Ob es ein Versprecher war oder nicht, ist schwer zu sagen. Aber dass Putin die Rebellengebiete im Osten der Ukraine als die „beiden bisher nicht anerkannten Republiken“ bezeichnet hat, dürfte für einiges Aufsehen gesorgt haben. Hat Russland vor, die selbsternannten Republiken zum Beispiel im Falle eines ukrainischen Angriffs anzuerkennen?

Autor: Anti-Spiegel

Thomas Röper, geboren 1971, hat als Experte für Osteuropa in Finanzdienstleistungsunternehmen in Osteuropa und Russland Vorstands- und Aufsichtsratspositionen bekleidet. Heute lebt er in seiner Wahlheimat St. Petersburg. Er lebt über 15 Jahre in Russland und spricht fließend Russisch. Die Schwerpunkte seiner medienkritischen Arbeit sind das (mediale) Russlandbild in Deutschland, Kritik an der Berichterstattung westlicher Medien im Allgemeinen und die Themen (Geo-)Politik und Wirtschaft.

7 Antworten

  1. Hat Russland vor, die selbsternannten Republiken zum Beispiel im Falle eines ukrainischen Angriffs anzuerkennen?

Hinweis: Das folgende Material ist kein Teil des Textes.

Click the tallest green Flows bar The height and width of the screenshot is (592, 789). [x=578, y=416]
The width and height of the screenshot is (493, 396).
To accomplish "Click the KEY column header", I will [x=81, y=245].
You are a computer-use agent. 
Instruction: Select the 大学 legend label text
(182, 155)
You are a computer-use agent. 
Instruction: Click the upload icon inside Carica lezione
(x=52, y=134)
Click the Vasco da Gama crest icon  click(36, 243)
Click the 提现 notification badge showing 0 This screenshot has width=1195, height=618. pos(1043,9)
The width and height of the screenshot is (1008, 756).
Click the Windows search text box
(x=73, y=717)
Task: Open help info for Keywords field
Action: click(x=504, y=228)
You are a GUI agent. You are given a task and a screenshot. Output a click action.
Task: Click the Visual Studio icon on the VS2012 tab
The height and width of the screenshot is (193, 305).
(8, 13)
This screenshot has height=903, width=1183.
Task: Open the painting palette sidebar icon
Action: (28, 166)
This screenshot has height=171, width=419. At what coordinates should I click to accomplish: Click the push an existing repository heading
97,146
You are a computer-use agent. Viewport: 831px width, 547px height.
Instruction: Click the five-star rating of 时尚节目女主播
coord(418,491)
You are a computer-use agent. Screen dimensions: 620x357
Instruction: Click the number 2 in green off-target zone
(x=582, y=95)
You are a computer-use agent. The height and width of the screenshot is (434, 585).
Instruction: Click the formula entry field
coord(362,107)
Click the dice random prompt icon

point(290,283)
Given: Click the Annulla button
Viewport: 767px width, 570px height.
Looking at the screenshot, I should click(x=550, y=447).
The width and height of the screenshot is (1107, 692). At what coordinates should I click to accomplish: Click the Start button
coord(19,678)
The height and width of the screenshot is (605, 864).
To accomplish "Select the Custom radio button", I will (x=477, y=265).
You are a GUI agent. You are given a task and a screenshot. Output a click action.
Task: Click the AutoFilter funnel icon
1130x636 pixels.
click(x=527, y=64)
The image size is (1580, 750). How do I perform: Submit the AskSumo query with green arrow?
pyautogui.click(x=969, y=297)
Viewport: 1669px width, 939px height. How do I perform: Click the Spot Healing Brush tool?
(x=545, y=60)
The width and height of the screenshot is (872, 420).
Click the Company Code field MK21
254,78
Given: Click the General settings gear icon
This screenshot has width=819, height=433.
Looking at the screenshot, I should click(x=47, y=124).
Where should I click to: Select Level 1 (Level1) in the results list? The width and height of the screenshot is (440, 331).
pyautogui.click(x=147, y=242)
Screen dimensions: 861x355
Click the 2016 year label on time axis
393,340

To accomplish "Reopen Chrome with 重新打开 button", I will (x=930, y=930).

    Es wird höchste Zeit, will Russland seine Glaubwürdigkeit erhalten. Auch innenpolitisch ist es nicht mehr machbar, bis kurz vor 2024 zu warten, dass Putin seinen Kandidaten ins Präsidentenrennen schickt.

    1. Denke ich auch. Und außerdem hätte er sie bis an die Zähne bewaffnen sollen. Im Falle eines Angriffs aus Richtung Kiew sollten die beiden kleinen Republiken auf dem Wege der Vorwärtsverteidigung derart vergrößert werden, dass genügend Niemandsland da ist, damit Heckenschützen keine Kinder und Zivilisten mehr aufs Korn nehmen können. Putin sieht ja, wohin er mit seinem „Bitten und Flehen“ bei seinen „Partnern“, den amerikanischen Gangstern und ihren Vasallen gekommen ist.

  2. Hätte Rußland 2014 im Donbass die gleiche Volksabstimmung durchgeführt wie auf der Ukraine und Lugansk und Donezk und die dort lebenden Russen ebenfalls heimgeholt, wäre das ein nunmehr seit sieben Jahren geschmatzter Käse.
    Wobei ich mich frage, weshalb eigentlich von Estland bis Bulgarien wirklich alle Staaten willig in die Nato hineingewandert sind; dort können ja nicht nur Idioten leben.
    Ich habe mal gehört, daß es immer so abgelaufen ist, daß es eine EU-Mitgliedschaft (und den damit verbundenen Geldsegen) erst gab, wenn man sich zur Nato-Mitgliedschaft verpflichtet hatte. Kann das jemand bestätigen ?

  3. Nicht daß jemand glaubt, „Relotius“ wäre ein rein deutsches Problem:

    _____://smoothiex12.blogspot.com/2021/11/ah-power-of-written-word.html

    November 30, 2021

    „Ah, The Power Of The Written Word.“

    geDeepLt:

    Ah, die Macht des geschriebenen Wortes.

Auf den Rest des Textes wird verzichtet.